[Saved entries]
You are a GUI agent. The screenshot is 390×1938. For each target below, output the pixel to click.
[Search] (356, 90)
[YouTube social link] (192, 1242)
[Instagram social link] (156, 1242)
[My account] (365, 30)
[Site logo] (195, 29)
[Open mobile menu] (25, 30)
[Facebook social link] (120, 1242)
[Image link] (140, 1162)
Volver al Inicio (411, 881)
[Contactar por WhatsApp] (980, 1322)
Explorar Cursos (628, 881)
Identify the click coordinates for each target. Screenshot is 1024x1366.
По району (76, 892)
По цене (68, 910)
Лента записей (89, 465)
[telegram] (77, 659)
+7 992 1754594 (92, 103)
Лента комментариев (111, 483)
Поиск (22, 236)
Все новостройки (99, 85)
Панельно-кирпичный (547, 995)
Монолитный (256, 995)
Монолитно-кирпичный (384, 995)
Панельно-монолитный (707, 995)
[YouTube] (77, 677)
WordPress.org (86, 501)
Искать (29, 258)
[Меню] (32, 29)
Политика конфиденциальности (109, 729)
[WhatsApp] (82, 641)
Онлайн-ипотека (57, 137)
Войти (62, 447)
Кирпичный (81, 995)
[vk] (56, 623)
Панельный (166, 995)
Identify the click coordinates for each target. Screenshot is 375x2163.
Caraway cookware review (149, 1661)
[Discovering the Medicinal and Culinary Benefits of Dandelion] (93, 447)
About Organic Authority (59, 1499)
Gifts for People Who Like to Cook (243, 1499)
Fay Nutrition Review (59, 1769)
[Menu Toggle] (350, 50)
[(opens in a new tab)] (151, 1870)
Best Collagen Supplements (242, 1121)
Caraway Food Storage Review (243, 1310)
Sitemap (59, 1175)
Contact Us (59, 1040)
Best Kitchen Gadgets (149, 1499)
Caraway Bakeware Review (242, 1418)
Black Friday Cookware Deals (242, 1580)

## [TASK DETAILS]
Every line above has to be restated word for word.

## [RESPONSE FOR THIS EXERCISE]
You are a GUI agent. The screenshot is 390×1938. For each target below, output the pixel to click.
[Search] (356, 90)
[YouTube social link] (192, 1242)
[Instagram social link] (156, 1242)
[My account] (365, 30)
[Site logo] (195, 29)
[Open mobile menu] (25, 30)
[Facebook social link] (120, 1242)
[Image link] (140, 1162)
Volver al Inicio (411, 881)
[Contactar por WhatsApp] (980, 1322)
Explorar Cursos (628, 881)
Identify the click coordinates for each target. Screenshot is 1024x1366.
По району (76, 892)
По цене (68, 910)
Лента записей (89, 465)
[telegram] (77, 659)
+7 992 1754594 (92, 103)
Лента комментариев (111, 483)
Поиск (22, 236)
Все новостройки (99, 85)
Панельно-кирпичный (547, 995)
Монолитный (256, 995)
Монолитно-кирпичный (384, 995)
Панельно-монолитный (707, 995)
[YouTube] (77, 677)
WordPress.org (86, 501)
Искать (29, 258)
[Меню] (32, 29)
Политика конфиденциальности (109, 729)
[WhatsApp] (82, 641)
Онлайн-ипотека (57, 137)
Войти (62, 447)
Кирпичный (81, 995)
[vk] (56, 623)
Панельный (166, 995)
Identify the click coordinates for each target. Screenshot is 375x2163.
Caraway cookware review (149, 1661)
[Discovering the Medicinal and Culinary Benefits of Dandelion] (93, 447)
About Organic Authority (59, 1499)
Gifts for People Who Like to Cook (243, 1499)
Fay Nutrition Review (59, 1769)
[Menu Toggle] (350, 50)
[(opens in a new tab)] (151, 1870)
Best Collagen Supplements (242, 1121)
Caraway Food Storage Review (243, 1310)
Sitemap (59, 1175)
Contact Us (59, 1040)
Best Kitchen Gadgets (149, 1499)
Caraway Bakeware Review (242, 1418)
Black Friday Cookware Deals (242, 1580)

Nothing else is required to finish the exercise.